After completing the HDD portion on time, Nov. 10, the ARB team had a small window of time to catch their breath before the next phase began.
“We came back on Dec. 12 and 13 to actually land the fiber optic cable from a ship offshore,” Parrish said.
The ship unloaded fiber optic cable onto boats positioned in the harbor. It was then transferred to the divers, who placed it inside the drill hole, underwater, then the cable was winched ashore. Once that was completed, the final clean-up phase at each location included pavement restoration and a slurry seal applied over the whole block to give a uniform look.
Of the four initial shots, only one has been used so far. According to Parrish, future plans are to run more cable to accommodate both local growth and international needs. The end of the pipes and marine cable remain approximately three feet below the ocean floor to be protected from anchors and fishing activity.
Service, Support, Second Helpings
Not just a good experience for the city, residents, and RTI, Parrish's team also enjoyed the project. Much of the positivity was thanks to the success of the Vermeer drill and partnership with RDO Vermeer.
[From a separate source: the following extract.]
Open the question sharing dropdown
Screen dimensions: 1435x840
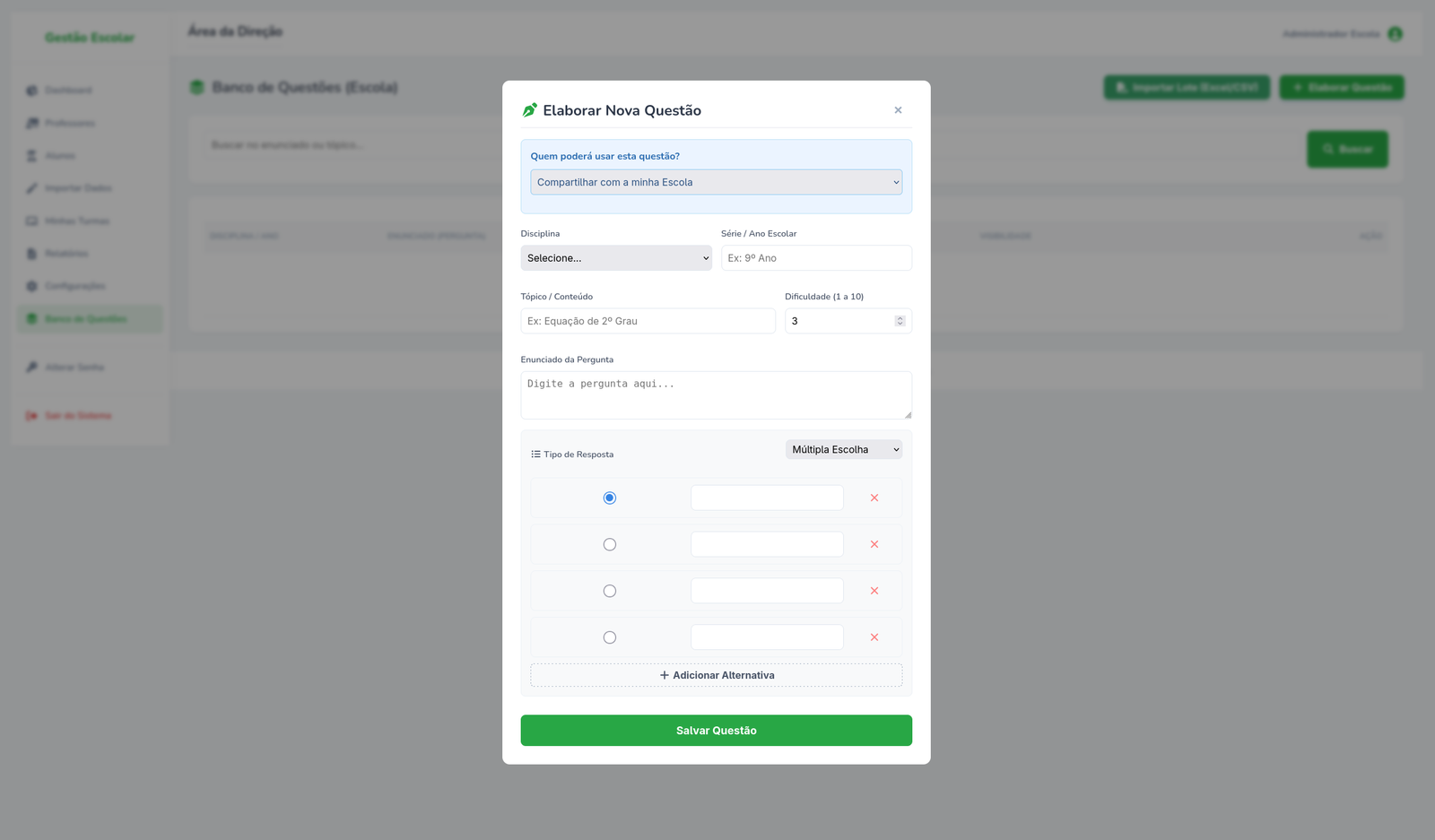[x=716, y=182]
While RDO Vermeer offers full support of maintenance and service, Hugen is quick to point out that ARB and Primoris are very self-sustaining when it comes to their equipment management.
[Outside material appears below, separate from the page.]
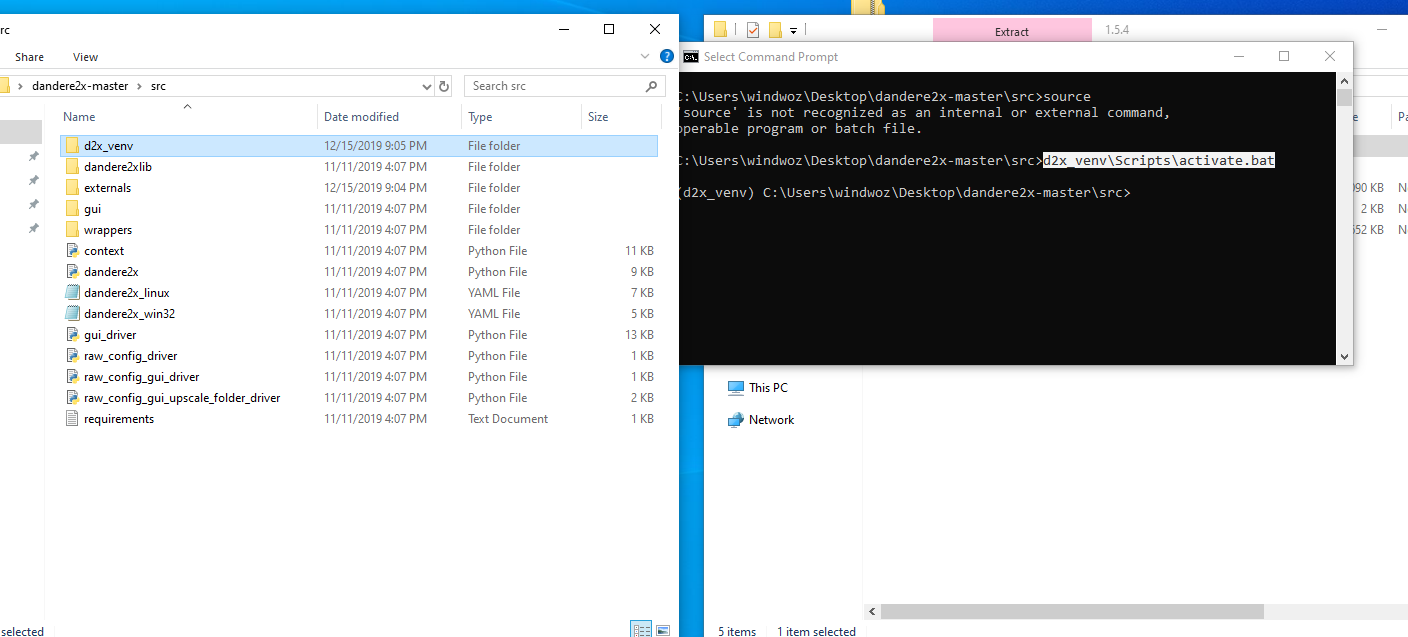Click the dandere2x_win32 YAML file icon
Screen dimensions: 1408x637
click(x=73, y=313)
“They have a very accomplished shop so most of the maintenance was taken care of by their team,” said Hugen.
There was one crucial weekend service call where the crane was experiencing a problem on site. Rather than wait for parts — or Monday morning to arrive — one of RDO Vermeer's technicians disassembled the crane on his service truck, got the parts needed, fixed the issue over the weekend and ensured ARB was back up and running when the workweek began.
Parrish recalls the support and onsite service provided, “It was very good working with RDO and their technicians, they got the job done.”
It's safe to say ARB's first shore approach project was a success. And as for additional, similar projects in the future? With a mix of certainty and enthusiasm, Parrish says, “Yes, we will do more shore approaches in the future.”